President Bush was scheduled to visit Saturday, and first lady Laura Bush toured the scene Friday morning. She praised the rescuers who rushed to the bridge in the chaos after the collapse — a sentiment echoed by the fire chief in explaining why more people didn’t die. Because the bridge was located near the heart of downtown, several emergency crews and residents were close by.
“We could not have done it as firefighters alone. It took more people than we had. It was organized. It was pretty calm,” Clack said.
'A lifesaving feature'
Authorities and engineers were in agreement that the truss-style design of the bridge played a big role in saving lives. The steel that supported the bridge was below the structure — as opposed to above the span in more traditional bridge designs.
“I think that was a lifesaving feature,” said Schofer. “They had this huge advantage. They weren’t crushed by steel.”
Clack said that even though the collapse occurred during rush hour, the heavy traffic was an advantage because the cars were almost stopped and didn’t have much momentum. Because of that, the collapse was less likely to hurl moving cars into the river.
“They didn’t have forward velocity,” he said, “so when they bridge fell, they went straight down.”
While the entire span covers 1,907 feet, only 458 feet is directly over water, supported by giant pylons. The rest of the bridge rises over sloping banks and tidal flats of the river channel.

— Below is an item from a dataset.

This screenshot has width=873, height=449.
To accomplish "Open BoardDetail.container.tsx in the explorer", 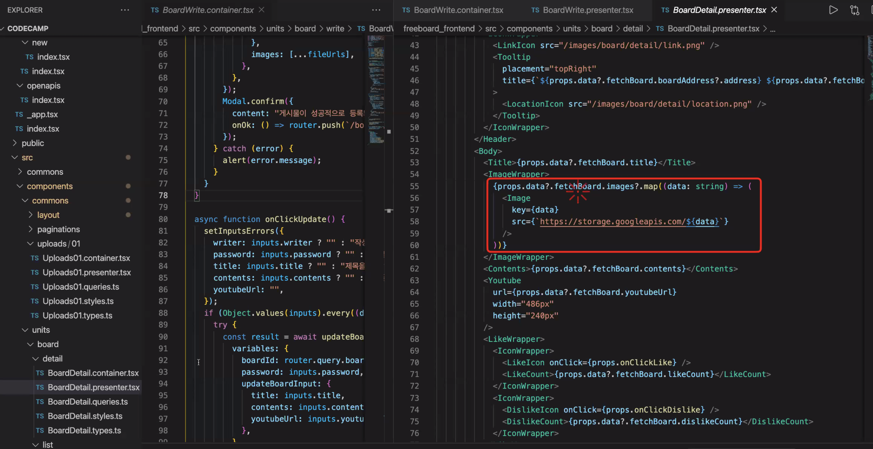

The irregular slope of the riverbank on the south side of the bridge turned out to be a good thing. When that portion of bridge snapped at the middle, the support pylons held, and the roadway only had a short distance to fall until it was caught by a drop-off just before the river.
'A raging torrent'
On the north side of the bridge, however, the bank slopes down in a steady angle to a broad tidal flat. As a result, when that portion of the bridge crumpled, there was nothing to catch it.
That was evident to Dr. John Hick, assistant medical director for emergency medical services at Hennepin County Medical Center, who noticed that injuries on the north end of the bridge were much more grave.
Another factor that may have limited the death toll is the behavior of the river itself.
Mark Rosenker, chairman of the National Transportation Safety Board, said investigators were particularly interested in learning why a part of the bridge’s southern span shifted as it collapsed. That was the only part of the bridge that shifted, and it could help pinpoint the cause.
Scott Bratten, who regulates locks and dams on the river for the local district of the U.S. Army Corps of Engineers, said that because of the drought currently affecting Minnesota, the water at the time of the collapse was flowing at just a third of its normal speed.
That may have made it easier for people in cars to escape them, and it almost certainly made it easier for rescuers to make their way into the water and help the dazed and injured.
“During the spring it’s a raging torrent in there and it would be a very dangerous place,” said Whitney Clark, executive director of Friends of the Mississippi River. “The low water I’m sure was a factor in not making currents very much of an issue ... If this had happened during the spring snowmelt or something it would have been a much different situation.”